The United Nations Conference on Sustainable Development (Rio+20 Conference) took place in June 2012 and adopted the outcome document, The Future We Want, which was endorsed by the General Assembly on 27 July 2012 (A/RES/66/288). Rio+20 highlighted the importance of a sustained, inclusive and equitable economic growth, and an integrated and sustainable organization of ecosystems that support economic, social and human development, promoting their resilience in the face of existing and emerging problems. Also highlighted was the importance of making coherent and integrated planning and decision-making at the national, sub-national and local levels was recognized and the World Leaders called for strengthening national, sub-national and/or local institutions (para. 101). Integrated Regional Development Planning (IRDP) offers an effective instrument for promoting sustainable development.
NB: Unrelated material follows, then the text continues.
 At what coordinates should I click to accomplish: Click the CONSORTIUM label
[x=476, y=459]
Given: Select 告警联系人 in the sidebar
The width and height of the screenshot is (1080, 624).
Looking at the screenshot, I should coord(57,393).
Integrated Regional Development Planning (IRDP)
IRDP is founded on a territorial and spatial approach to development. It is a process of planning that can transcend sectors as well as administrative or jurisdictional boundaries to pursue holistic and integrated approaches to sustainable development at sub-national levels. The approach is multi-scalar so as to cover the environmental, social, and economic issues that are being addressed at the appropriate planning and management scale, promoting the required articulation of the different scales. IRDP enables addressing the existing interdependencies and complementarities between the territories (city-regions, urban agglomerations, systems of cities, and urban and rural linkages), which are mutually related through complex exchanges of materials (resources), services (including environmental services), energy, information, and population.
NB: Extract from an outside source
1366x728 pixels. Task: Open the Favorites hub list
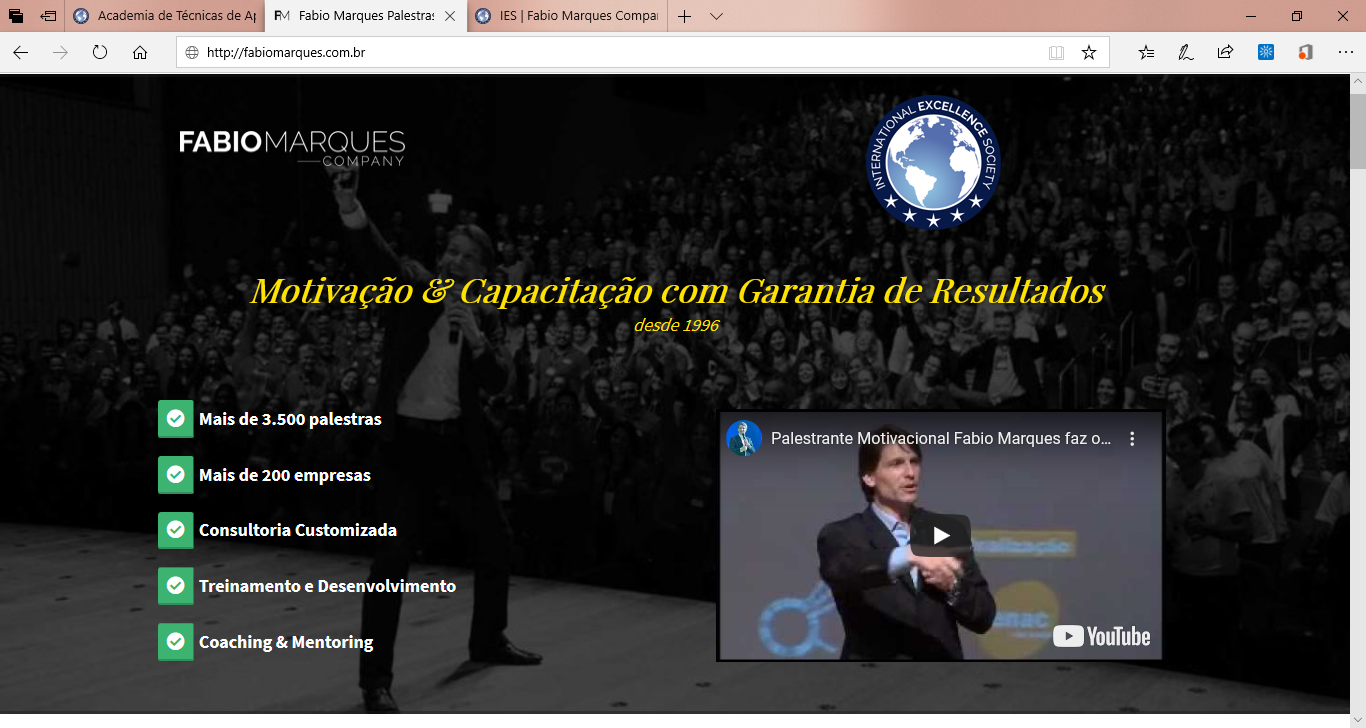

IRDP is also designed to specifically address the needs at the regional and local levels and many problems that affect people at the local level. In addition, IRDP seeks to address regional, local and community empowerment and capacity development.
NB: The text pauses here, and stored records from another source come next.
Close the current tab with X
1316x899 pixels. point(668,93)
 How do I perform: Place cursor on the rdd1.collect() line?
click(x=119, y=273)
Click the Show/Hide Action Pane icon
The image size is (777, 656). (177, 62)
IRDP is a useful tool for sustainable development, in particular, since it integrates the three pillars of sustainable development, promotes intergovernmental (horizontal and vertical) and public-private coordination, multistakeholder dialogue and synergies, common regional visions, and thus participatory planning.

With its participatory, multi-scalar, multi-stakeholder and multi-sectoral approach, IRDP offers a useful tool for pursuing sustainable development, in particular for those countries undergoing decentralization.

The overall objective is to enhance application of IRDP in Asian, African and LAC countries as an effective tool to achieve sustainable regional development. In this regards, the specific objectives of the Economic and Social Development Unit as well as Africa and LAC Offices are:
  1. To enhance capacities of national governments for effective regional and territorial development policy formulation and implementation (including planning and management instruments); and
  2. To improve institutional and technical capacities of sub-national institutions for integrated regional development planning and management.

The following are the areas where UNCRD focuses its activities:
  • Serving as a knowledge platform on IRDP;
  • Organizing forums in Asia, Africa and Latin America for exchange of experiences on regional development planning and management;
  • Conducting training of policy makers and planners;
  • Providing technical assistance for policy formulation and integrated regional planning and management processes, including multi-stakeholder consultations as well as implementation; and
  • Networking with partners and collaborators including UN organizations, aid agencies, central/local governments in Asia, Africa and LAC countries, universities, training and research institutes etc.